Ketua Majelis Hakim Rasminto menyatakan, mantan Kasubag Program Kesehatan (Promkes) Dinas Kesehatan (Dinkes) Provinsi Banten itu terbukti secara sah dan meyakinkan bersalah menipu dan menggelapkan uang Rp 130 juta milik Kasi Pidum Kejari Cilegon Encup Sopyan dan Rp 200 juta milik kakak ipar terdakwa, Sudjanarko. “Menjatuhkan pidana penjara terhadap terdakwa Agus Takaria selama 10 bulan,” katanya membacakan putusan.
Fakta persidangan mengungkapkan, terdakwa Agus Takaria menawarkan proyek pengadaan pengembangan media informasi kesehatan Provinsi Banten tahun 2009 kepada Sudjanarko. Terdakwa juga mengaku sebagai panitia lelang pengadaan barang dan jasa di Dinas Kesehatan Banten sehingga korban menyerahkan uang Rp 200 juta.
Terdakwa juga menawarkan pekerjaan Program Penanggulangan Gizi Buruk di Dinkes Provinsi Banten kepada Encup Sopyan, sehingga korban menyerahkan uang total senilai Rp 130 juta. Padahal proyek yang ditawarkan itu tidak ada.

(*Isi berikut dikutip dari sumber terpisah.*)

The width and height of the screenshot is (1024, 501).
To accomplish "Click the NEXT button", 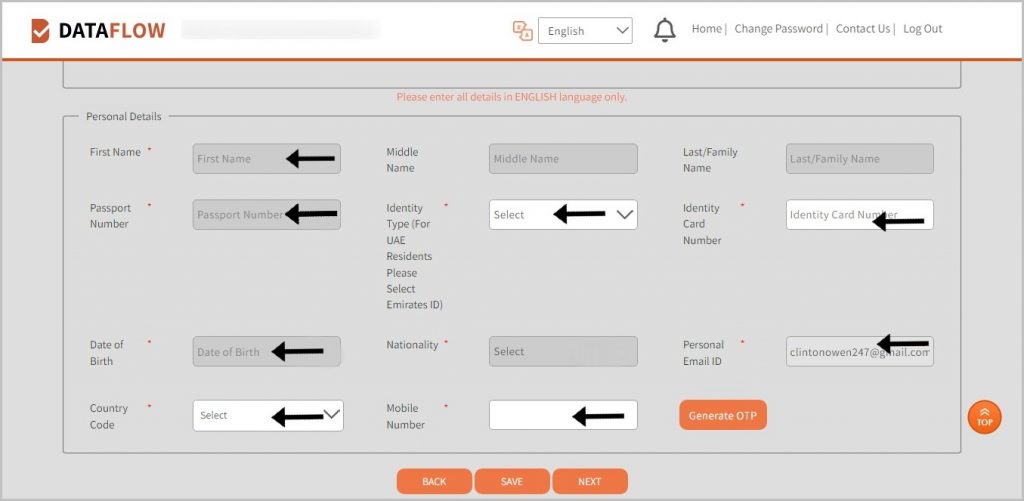I will pos(590,481).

Terkait itu, Rasminto menyatakan, unsur melawan hukum terpenuhi. Terdakwa Agus Takaria telah bermaksud menguntungkan diri sendiri atau orang lain dengan tipu muslihat dan perkataan bohong. “Menyatakan terdakwa Agus Takaria terbukti secara sah dan meyakinkan sebagaimana dalam dakwaan Pasal 378 KUHP juncto Pasal 64 KUHP tentang penipuan dan penggelapan, dengan kategori perbuatan yang dilakukan terus menerus sebagai perbuatan yang berlanjut,” jelasnya.

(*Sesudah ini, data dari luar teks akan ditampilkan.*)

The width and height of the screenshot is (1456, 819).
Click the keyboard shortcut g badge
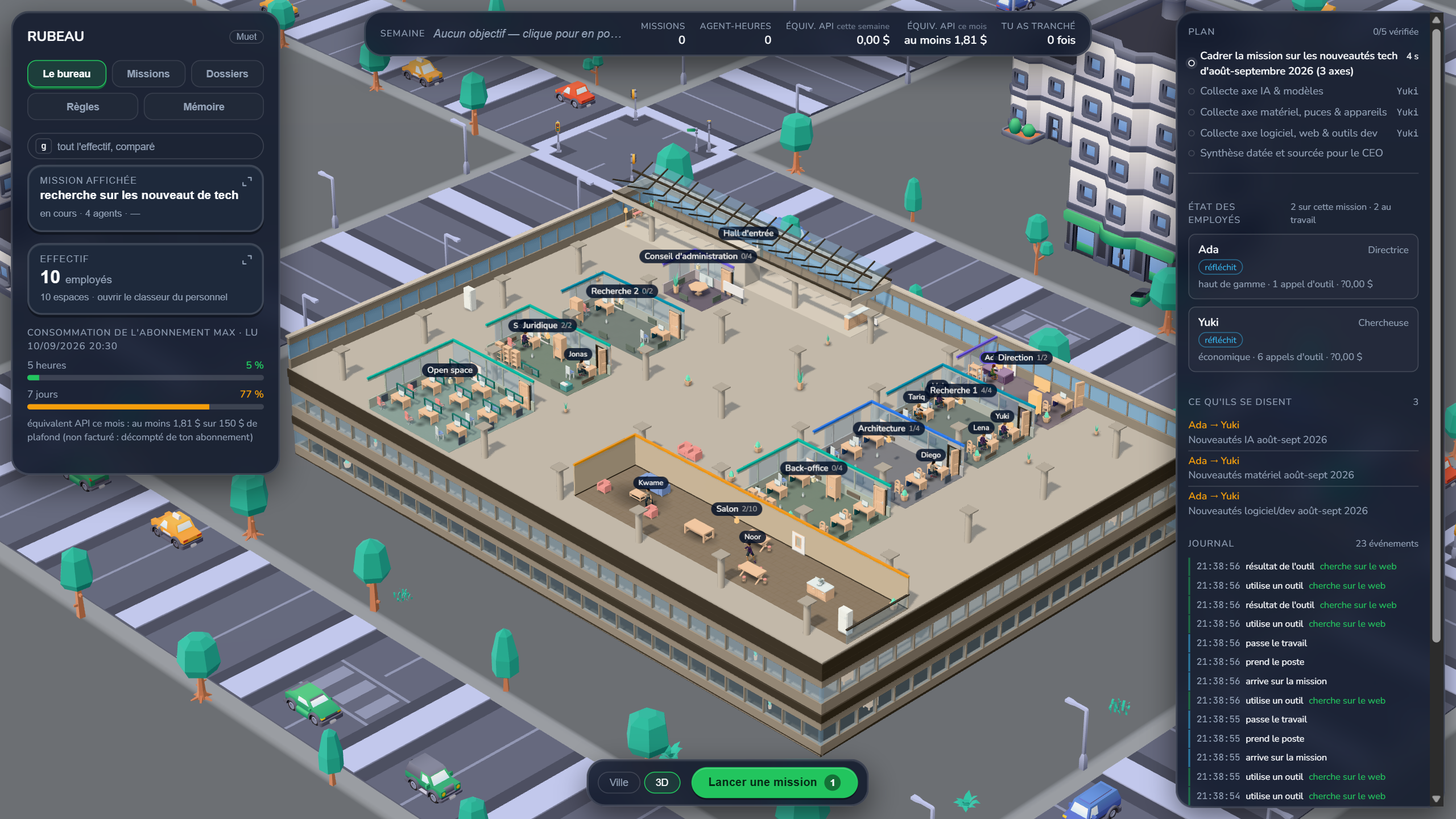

Sebelumnya Agus Takaria yang juga tersangka dugaan korupsi proyek Makanan Pendamping Air Susu Ibu (MP-ASI) di Dinkes Provinsi Banten dakwa Pasal 378 juncto Pasal 64 ayat (1) KUH Pidana atau Pasal 372 juncto Pasal 64 ayat (1) KUH Pidana. Terkait itu, menurut hakim, dakwaan terdakwa bersifat alternatif. Jika dakwaan pertama terbukti, dakwaan lainnya tidak perlu dibuktikan. “Hal-hal yang meringankan, terdakwa belum pernah dihukum dan telah ada musyawarah antara korban dan terdakwa. Sedangkan hal-hal yang memberatkan, perbuatan terdakwa telah merugikan orang lain yaitu korban,” kata Rasminto.
Setelah konsultasi dengan hukumnya, Syafe’i Djasmin, terdakwa menyatakan pikir-pikir. Begitu juga JPU Andri Saputra. “Hukuman yang dijatuhkan sudah lebih dari setengah tuntutan, jadi saya kira sudah sesuai. Makanya kami sifatnya menunggu. Kalau terdakwa mengajukan banding, kami banding,” kata Andri.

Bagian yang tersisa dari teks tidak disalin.